The self-heating effect (SHE) of silicon-on-insulator (SOI) MOSFETs brings challenges to the measurement and modeling of transient electrothermal characteristics. For the first time, this study obtains the transient two-stage thermal equivalent RC network of SOI MOSFETs by nano double-pulse measurement combined with network identification by a deconvolution (NID) method. The two-stage model provides a comprehensive reference for the accumulation of residual heat under dynamic operation. We reveal that since the oxide layer acts as a thermal reservoir, the heat dissipation process can be divided into three phases according to thermal time constants.

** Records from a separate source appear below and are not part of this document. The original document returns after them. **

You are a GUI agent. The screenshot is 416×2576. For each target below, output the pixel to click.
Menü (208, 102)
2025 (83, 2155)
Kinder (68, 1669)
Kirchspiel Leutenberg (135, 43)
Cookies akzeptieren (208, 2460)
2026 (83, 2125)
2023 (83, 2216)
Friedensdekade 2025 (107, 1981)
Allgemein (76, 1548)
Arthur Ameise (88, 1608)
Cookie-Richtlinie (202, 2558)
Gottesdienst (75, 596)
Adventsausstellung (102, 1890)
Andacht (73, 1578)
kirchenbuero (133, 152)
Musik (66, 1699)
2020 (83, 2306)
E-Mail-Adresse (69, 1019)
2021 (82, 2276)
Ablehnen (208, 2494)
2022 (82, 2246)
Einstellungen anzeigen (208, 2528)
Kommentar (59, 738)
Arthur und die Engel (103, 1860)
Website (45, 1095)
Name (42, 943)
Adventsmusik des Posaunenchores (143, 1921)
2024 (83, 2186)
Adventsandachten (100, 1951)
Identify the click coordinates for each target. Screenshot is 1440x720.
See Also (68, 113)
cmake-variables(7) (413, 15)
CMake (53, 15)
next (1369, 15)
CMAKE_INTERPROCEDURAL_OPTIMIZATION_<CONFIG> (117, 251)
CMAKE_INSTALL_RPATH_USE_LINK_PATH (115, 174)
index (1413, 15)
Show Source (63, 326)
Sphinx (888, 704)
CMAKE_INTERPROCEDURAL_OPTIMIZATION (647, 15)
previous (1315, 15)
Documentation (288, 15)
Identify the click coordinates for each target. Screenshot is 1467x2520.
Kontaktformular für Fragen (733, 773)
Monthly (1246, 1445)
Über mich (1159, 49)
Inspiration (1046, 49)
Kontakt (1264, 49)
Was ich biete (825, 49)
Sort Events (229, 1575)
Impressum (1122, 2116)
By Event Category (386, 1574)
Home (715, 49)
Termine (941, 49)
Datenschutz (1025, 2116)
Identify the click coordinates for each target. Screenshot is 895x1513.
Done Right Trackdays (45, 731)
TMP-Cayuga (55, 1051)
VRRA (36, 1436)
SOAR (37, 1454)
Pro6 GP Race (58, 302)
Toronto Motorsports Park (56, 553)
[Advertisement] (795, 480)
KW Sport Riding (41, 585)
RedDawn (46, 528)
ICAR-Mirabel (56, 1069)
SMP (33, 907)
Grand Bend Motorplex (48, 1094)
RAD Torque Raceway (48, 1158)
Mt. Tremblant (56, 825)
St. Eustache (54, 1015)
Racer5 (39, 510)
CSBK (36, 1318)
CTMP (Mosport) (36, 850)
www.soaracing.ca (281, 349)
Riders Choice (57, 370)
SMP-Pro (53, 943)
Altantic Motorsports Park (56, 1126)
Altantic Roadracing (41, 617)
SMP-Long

The results of geometry dependence of thermal parameters show that the gate length and width-to-length ratio ( W/L{W}/{L} ) increase: the thermal resistance trend of both stages decreases, the one-stage thermal time constant increases, but the two-stage thermal time constant decreases. Also, as the scaling of device dimension and mutual thermal coupling, the thermal transient response boosts significantly.

中文翻译：

---

使用纳米双脉冲测量研究 SOI-MOSFET 瞬态两级热等效 RC 网络


绝缘体上硅 (SOI) MOSFET 的自热效应 (SHE) 给瞬态电热特性的测量和建模带来了挑战。该研究首次通过纳米双脉冲测量结合反卷积（NID）方法的网络识别获得了SOI MOSFET的瞬态两级热等效RC网络。两阶段模型为动态运行下的余热积累提供了综合参考。我们发现，由于氧化物层充当热库，因此根据热时间常数，散热过程可以分为三个阶段。热参数几何依赖性的结果表明，栅极长度和宽长比（W/L{W}/{L}）增加：两级热阻趋势减小，一级热时间常数增加，但两级热时间常数减小。此外，随着器件尺寸的缩小和相互热耦合，热瞬态响应显着增强。